President Kruger was buried in Pretoria on 16 December 1904. The funeral service was held on the grounds, between the Kruger House and the Pretoria Reformed Church (GKSA) on the opposite side of the street. Starting in April 1920, the Kruger House was leased to the Bond of Afrikaanse Moeders, a midwives' training school, as a maternity ward. Many Afrikaners can therefore boast of having born in the Kruger House between 1920 and 1932.

Meanwhile, opinion turned toward making the Kruger House a museum. When several of Kruger's belongings were secured from the Dordrechts Museum in the Netherlands and brought back to Pretoria, this only heightened the impetus; some of these items were originally exhibited in the Old National Cultural History Museum on Boom Street.
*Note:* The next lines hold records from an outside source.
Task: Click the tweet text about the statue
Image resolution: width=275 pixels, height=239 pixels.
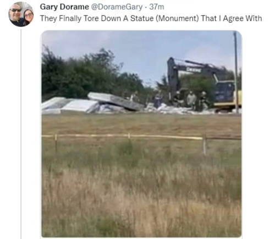Action: [x=151, y=19]
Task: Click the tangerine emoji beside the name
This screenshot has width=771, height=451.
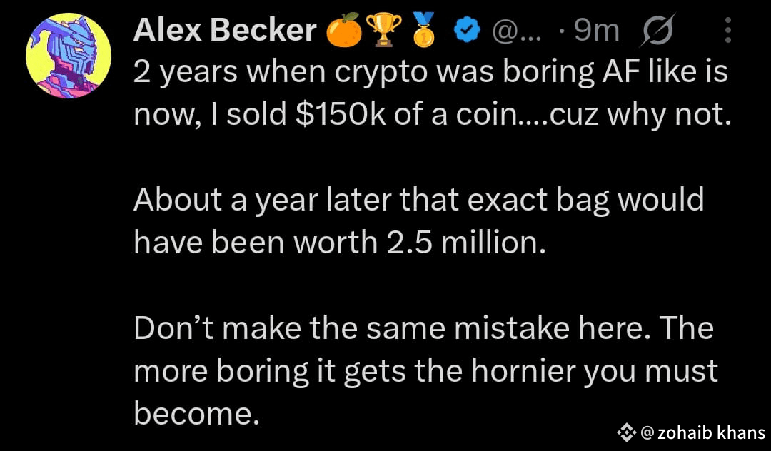Action: coord(344,31)
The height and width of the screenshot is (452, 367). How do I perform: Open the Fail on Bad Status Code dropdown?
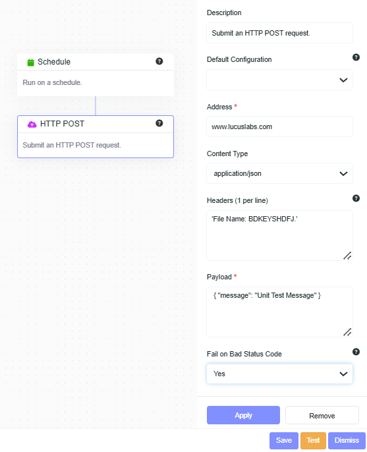click(279, 374)
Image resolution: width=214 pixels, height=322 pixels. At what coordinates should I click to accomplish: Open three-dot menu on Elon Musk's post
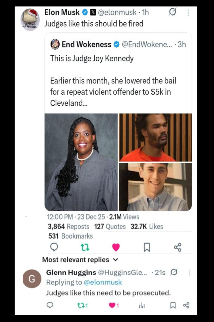tap(188, 13)
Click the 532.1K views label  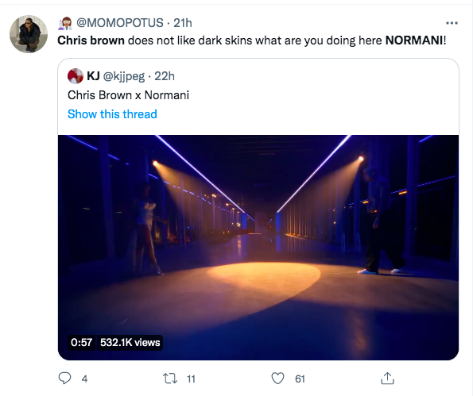click(130, 342)
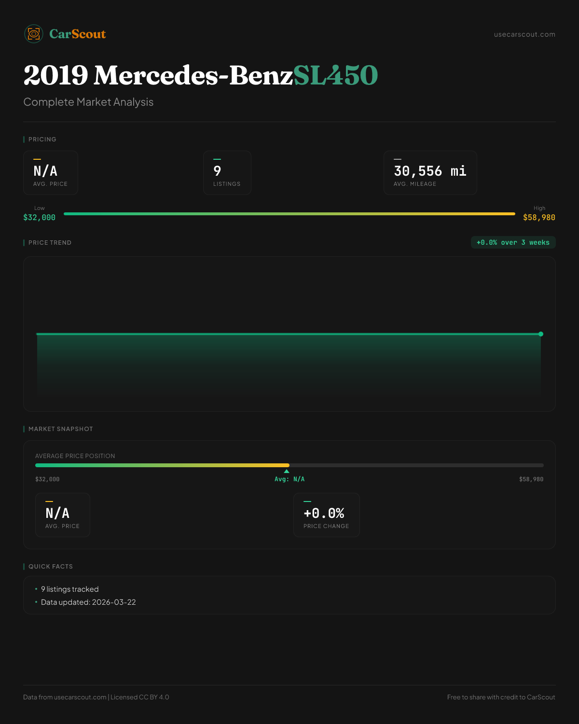Select the Avg. Price card in Pricing
579x724 pixels.
51,173
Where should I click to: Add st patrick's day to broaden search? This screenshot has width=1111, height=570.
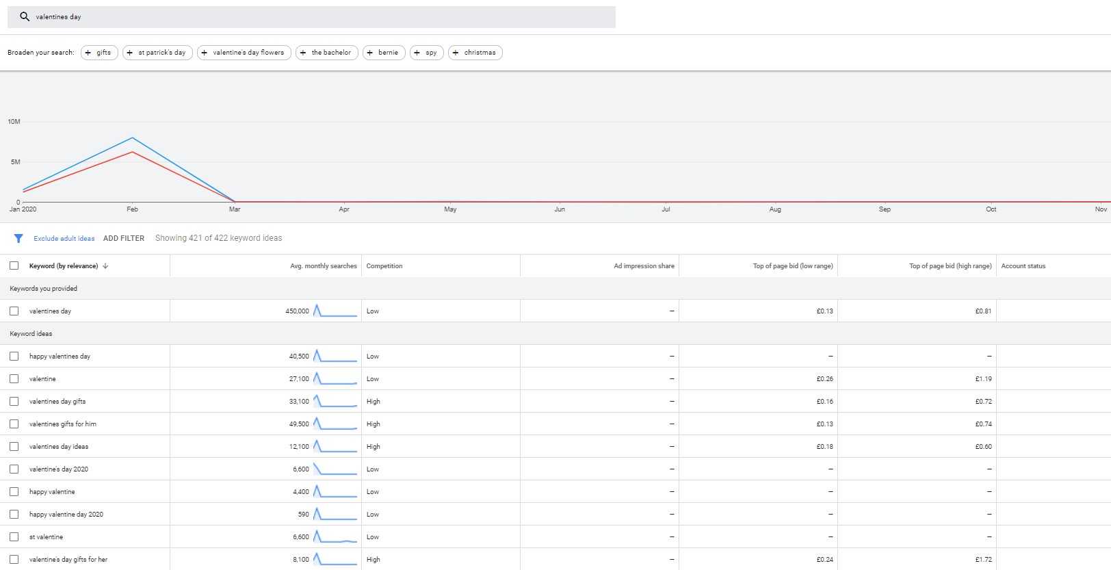click(157, 53)
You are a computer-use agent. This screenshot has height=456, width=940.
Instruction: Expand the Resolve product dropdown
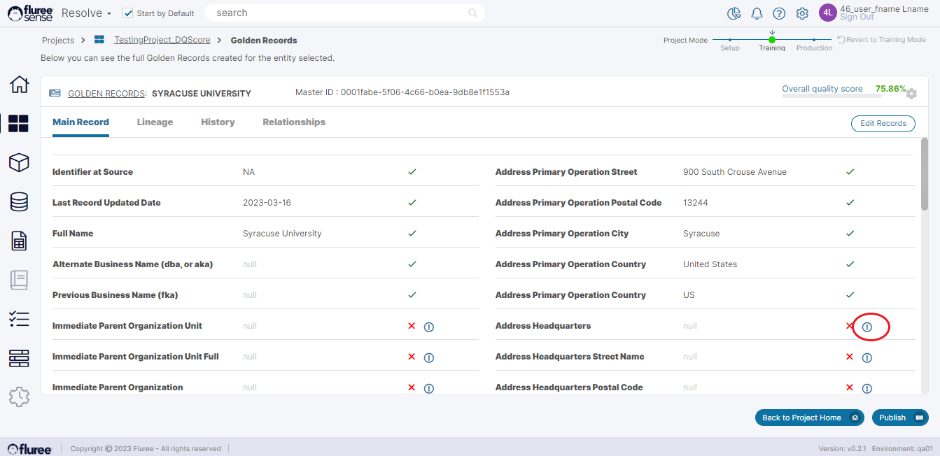(87, 13)
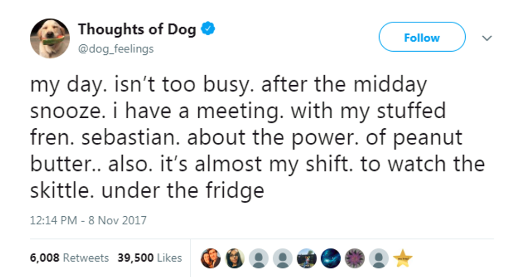Image resolution: width=521 pixels, height=277 pixels.
Task: View the 6,008 Retweets list
Action: (69, 258)
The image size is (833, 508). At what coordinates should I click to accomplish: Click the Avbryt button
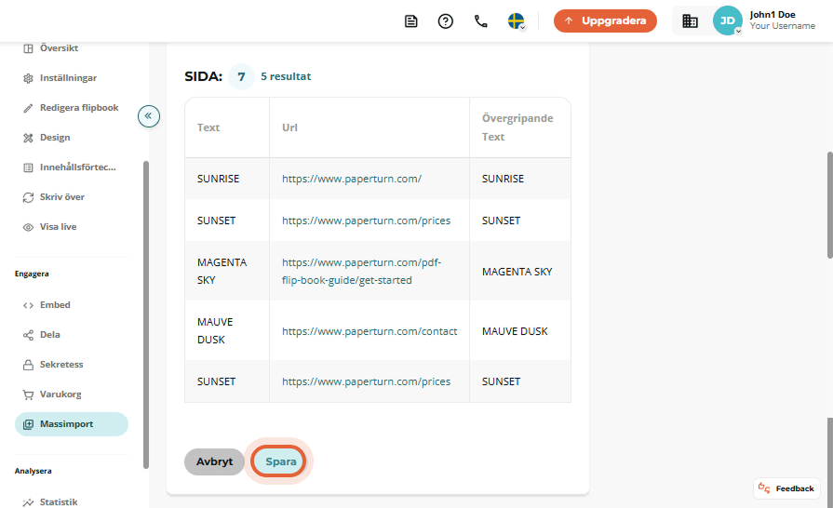[x=214, y=461]
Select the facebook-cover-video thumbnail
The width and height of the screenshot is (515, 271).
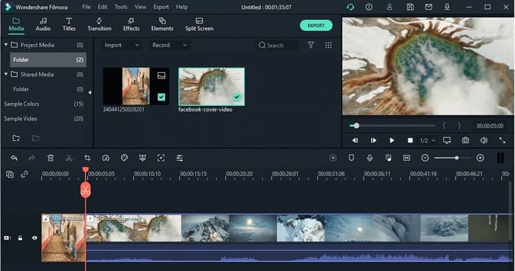click(x=212, y=87)
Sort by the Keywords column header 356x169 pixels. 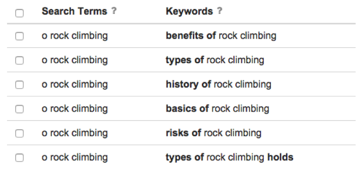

The house was officially opened as a museum on 10 October 1934, by Mr. Albert Kuit. People connected with the President, including Mrs. LJ Jacobz, Col. Hermanus Christiaan Bredell, Dr. A. Heymans, and Miss J. van Broekhuizen, donated valuable photographs and other personal mementoes. On 6 April 1936, the house was declared a National Heritage Site. A few outbuildings have been built since then to hold the large number of Kruger memorabilia, as well as an apartment and an office. In 1952, the South African Railways and Harbours Administration donated the President's personal train coach, which the Kruger House later exhibited in the garden under a canopy.

The Kruger House Museum has been entrusted to the National Cultural History and Open Air Museum (Nasionale Kultuurhistoriese en Opelugmuseum or NASKO). 10 October 1984, the centennial of the house, was also the 50th anniversary of the house's museum status.